Albert Behin and Raj Bhatia are house hunting. But they're not looking to buy the house itself. they're looking to buy mortgages.
Investors like Behin and Bhatia may be the solution to the mortgage mess. They have started a company to buy up distressed home mortgages, those toxic assets that troubled banks are trying to unload, buying more than 50 since last December.
Typically, they pay 40 to 45 percent of the current value of the house.
They show a picture of a stately New Jersey home. The borrowers still owe more than $400,000. But Behin and Bhatia expect to buy it for less than $200,000.
Buying at fire sale prices allows them to offer a break to struggling homeowners.
"A lot of times we go around and offer them 30 to 40 percent below what they're used to paying right now," Behin says.
Behin and Bhatia make their money when they take those stabilized mortgages and later sell them at a profit when the market improves.
Ultimately, it's deals like this that will help banks like Citibank and Bank of America get rid of trillions of dollars of toxic assets that have poisoned the financial system.
The Denver-based AllonHill company does detective work on tens of thousands of bad loans, determining their value for investors eager to buy them.

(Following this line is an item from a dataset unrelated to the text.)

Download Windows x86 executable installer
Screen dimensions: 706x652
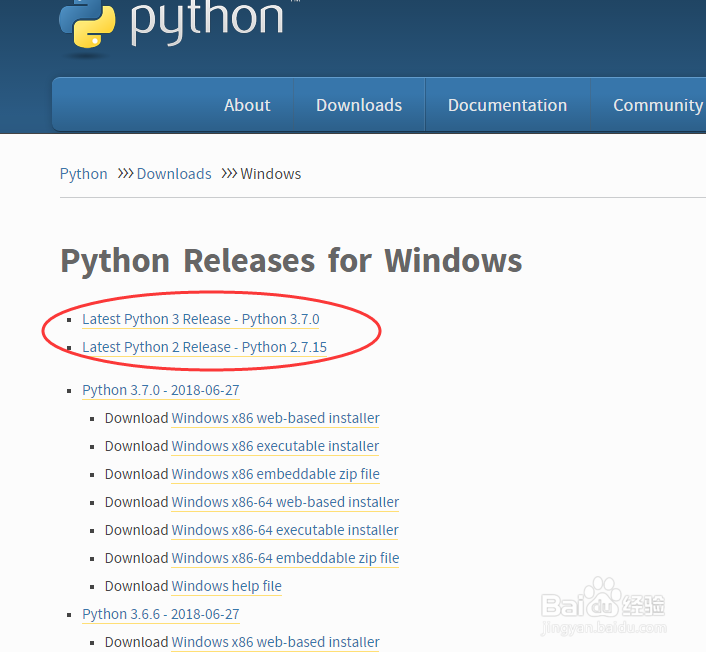point(275,446)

But many banks are still reluctant to sell the loans at deep losses. (Read more in CBSNews.com's EconWatch blog.)
"They don't want to do that because in many cases they would be insolvent," says Sue Allon, CEO of AllonHill. "In many others, they wouldn't be insolvent, they would be in big trouble and it would be a very ugly headline."
But Albert Behin and Raj Bhatia are getting ready:
"We're staffing up to really see how to take advantage of this business," Bhatia says.
The economy will need more investors like them, because the housing market won't find a bottom until the bank's toxic assets find a new home.